When I arrived in the labor and delivery room at 12:29 a.m. on January 22, they quickly got me on the bed and I had a terrible contraction. I moaned and moaned and moaned and screamed and I felt like I was losing control. At that time, my water broke. My water broke like in the movies. It shot out about 2 feet. Jerica’s jaw dropped and she said very calmly, “Oh, I didn’t realize your water hadn’t broke yet.” I kinda forgot my water hadn’t broke yet either.
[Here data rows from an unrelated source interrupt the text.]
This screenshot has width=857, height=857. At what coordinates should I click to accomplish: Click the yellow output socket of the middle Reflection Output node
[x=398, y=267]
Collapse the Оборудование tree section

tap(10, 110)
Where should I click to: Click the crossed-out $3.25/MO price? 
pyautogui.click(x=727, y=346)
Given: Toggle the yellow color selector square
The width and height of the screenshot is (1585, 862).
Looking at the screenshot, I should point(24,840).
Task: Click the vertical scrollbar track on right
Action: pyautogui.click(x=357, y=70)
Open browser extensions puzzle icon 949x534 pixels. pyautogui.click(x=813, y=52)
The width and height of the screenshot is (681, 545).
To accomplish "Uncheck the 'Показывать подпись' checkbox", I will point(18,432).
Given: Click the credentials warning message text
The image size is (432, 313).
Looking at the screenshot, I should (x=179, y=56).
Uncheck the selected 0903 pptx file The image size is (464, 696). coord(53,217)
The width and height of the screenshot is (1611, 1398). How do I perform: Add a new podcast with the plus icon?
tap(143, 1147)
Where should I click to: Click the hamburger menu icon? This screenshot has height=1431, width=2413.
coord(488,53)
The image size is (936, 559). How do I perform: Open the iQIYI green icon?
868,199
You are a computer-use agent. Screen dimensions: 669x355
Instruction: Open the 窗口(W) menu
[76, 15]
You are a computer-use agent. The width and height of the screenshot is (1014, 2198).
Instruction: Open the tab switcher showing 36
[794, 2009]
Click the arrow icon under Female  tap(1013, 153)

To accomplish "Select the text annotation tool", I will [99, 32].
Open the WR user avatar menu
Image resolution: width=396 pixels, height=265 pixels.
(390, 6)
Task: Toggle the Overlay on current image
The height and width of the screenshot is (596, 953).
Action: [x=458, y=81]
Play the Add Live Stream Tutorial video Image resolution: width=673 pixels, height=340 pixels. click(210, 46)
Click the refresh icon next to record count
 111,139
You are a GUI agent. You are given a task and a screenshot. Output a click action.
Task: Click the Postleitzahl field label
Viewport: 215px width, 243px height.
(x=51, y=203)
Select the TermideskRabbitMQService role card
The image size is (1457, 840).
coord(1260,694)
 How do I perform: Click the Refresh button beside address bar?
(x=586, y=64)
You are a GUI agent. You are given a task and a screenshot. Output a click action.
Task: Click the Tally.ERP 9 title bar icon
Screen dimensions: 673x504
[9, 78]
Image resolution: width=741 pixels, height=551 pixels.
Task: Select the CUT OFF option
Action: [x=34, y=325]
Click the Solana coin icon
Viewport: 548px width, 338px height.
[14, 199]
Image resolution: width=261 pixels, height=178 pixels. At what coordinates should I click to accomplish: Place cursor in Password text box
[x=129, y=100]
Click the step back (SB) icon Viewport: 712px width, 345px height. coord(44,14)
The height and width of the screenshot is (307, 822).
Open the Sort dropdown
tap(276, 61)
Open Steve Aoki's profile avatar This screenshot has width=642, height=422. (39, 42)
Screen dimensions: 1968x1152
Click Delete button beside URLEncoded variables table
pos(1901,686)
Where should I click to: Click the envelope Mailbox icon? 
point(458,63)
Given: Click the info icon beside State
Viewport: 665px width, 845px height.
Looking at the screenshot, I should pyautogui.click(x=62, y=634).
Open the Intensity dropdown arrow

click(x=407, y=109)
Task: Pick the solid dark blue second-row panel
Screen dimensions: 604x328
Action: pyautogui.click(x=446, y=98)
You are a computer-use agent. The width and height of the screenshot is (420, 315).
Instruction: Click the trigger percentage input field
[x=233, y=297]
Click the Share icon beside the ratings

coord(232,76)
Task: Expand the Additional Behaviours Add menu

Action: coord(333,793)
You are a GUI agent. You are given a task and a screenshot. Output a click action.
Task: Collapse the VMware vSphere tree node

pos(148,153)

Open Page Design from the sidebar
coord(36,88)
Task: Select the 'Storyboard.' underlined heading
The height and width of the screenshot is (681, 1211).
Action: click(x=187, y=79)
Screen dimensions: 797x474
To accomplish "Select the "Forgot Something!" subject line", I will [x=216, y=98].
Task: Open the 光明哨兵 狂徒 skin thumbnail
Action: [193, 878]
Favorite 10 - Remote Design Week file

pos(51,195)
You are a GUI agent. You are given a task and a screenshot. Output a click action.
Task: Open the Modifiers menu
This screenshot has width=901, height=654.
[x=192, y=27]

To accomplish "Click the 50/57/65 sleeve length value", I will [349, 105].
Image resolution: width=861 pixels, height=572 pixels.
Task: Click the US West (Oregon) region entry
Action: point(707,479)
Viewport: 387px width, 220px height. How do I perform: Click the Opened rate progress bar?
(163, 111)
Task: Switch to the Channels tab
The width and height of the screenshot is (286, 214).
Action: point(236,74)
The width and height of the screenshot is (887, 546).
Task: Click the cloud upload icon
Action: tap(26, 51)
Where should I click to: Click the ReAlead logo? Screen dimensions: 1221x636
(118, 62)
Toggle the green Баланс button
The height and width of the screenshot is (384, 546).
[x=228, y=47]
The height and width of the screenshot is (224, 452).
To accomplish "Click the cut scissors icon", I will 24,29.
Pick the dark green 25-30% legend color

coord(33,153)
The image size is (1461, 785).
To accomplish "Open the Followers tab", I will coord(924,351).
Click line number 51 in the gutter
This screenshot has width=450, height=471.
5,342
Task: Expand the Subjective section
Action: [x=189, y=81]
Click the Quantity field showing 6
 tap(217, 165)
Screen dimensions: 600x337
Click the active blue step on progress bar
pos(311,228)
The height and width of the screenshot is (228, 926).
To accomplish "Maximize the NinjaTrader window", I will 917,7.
Jerica immediately said, “Okay, I’m going to check you now.” She got about an eighth of her finger inside me, looked me dead in the eye, and said, “You need to keep you legs closed because this baby is coming and there is no one here to deliver her.” First of all, I told everyone that she was coming, second, how long was I going to have to wait? They called my doctor and she was about 20 minutes away, NOPE. They called in the hospital doctor and she was going to have to deliver. People started to file in the room. Every person that walked in the room I asked if they were the person I needed so I could start pushing. Every person was a no. Finally an entire 5 minutes passed and the hospital doctor walked in. As soon as they put the stirrups up and I pulled my legs back, I was already pushing. I pushed one big push and I could feel her head coming out. I stopped and said I couldn’t do it. Everyone encouraged me otherwise. I even knew that I could do it. I don’t know why I said it, it just came out. I took a deep breath and pushed as hard as I could and there she was. I felt all of her come out. It was the most relieving thing ever. I knew as soon as I delivered her that all of my contractions were going to be gone and all the pain would be gone. They put her directly on my chest and I was so happy. I was so happy that she was here. I was so happy that I wasn’t pregnant anymore. I looked up at Scott and he was crying. It was the sweetest thing ever. He cried when Raelynn was born too. I was just so happy it was over and Briar was finally here.
Pictures of our sweet girl, Briar Nicole Tower. Born 1.22.2017 at 12:25 a.m. 6 pounds 3 ounces. 19 inches.
Raelynn is over the moon to be a big sister. She is so good with her and we are so blessed to have two sweet girls in our lives. I cannot wait to see the joy they both bring to Scott and I.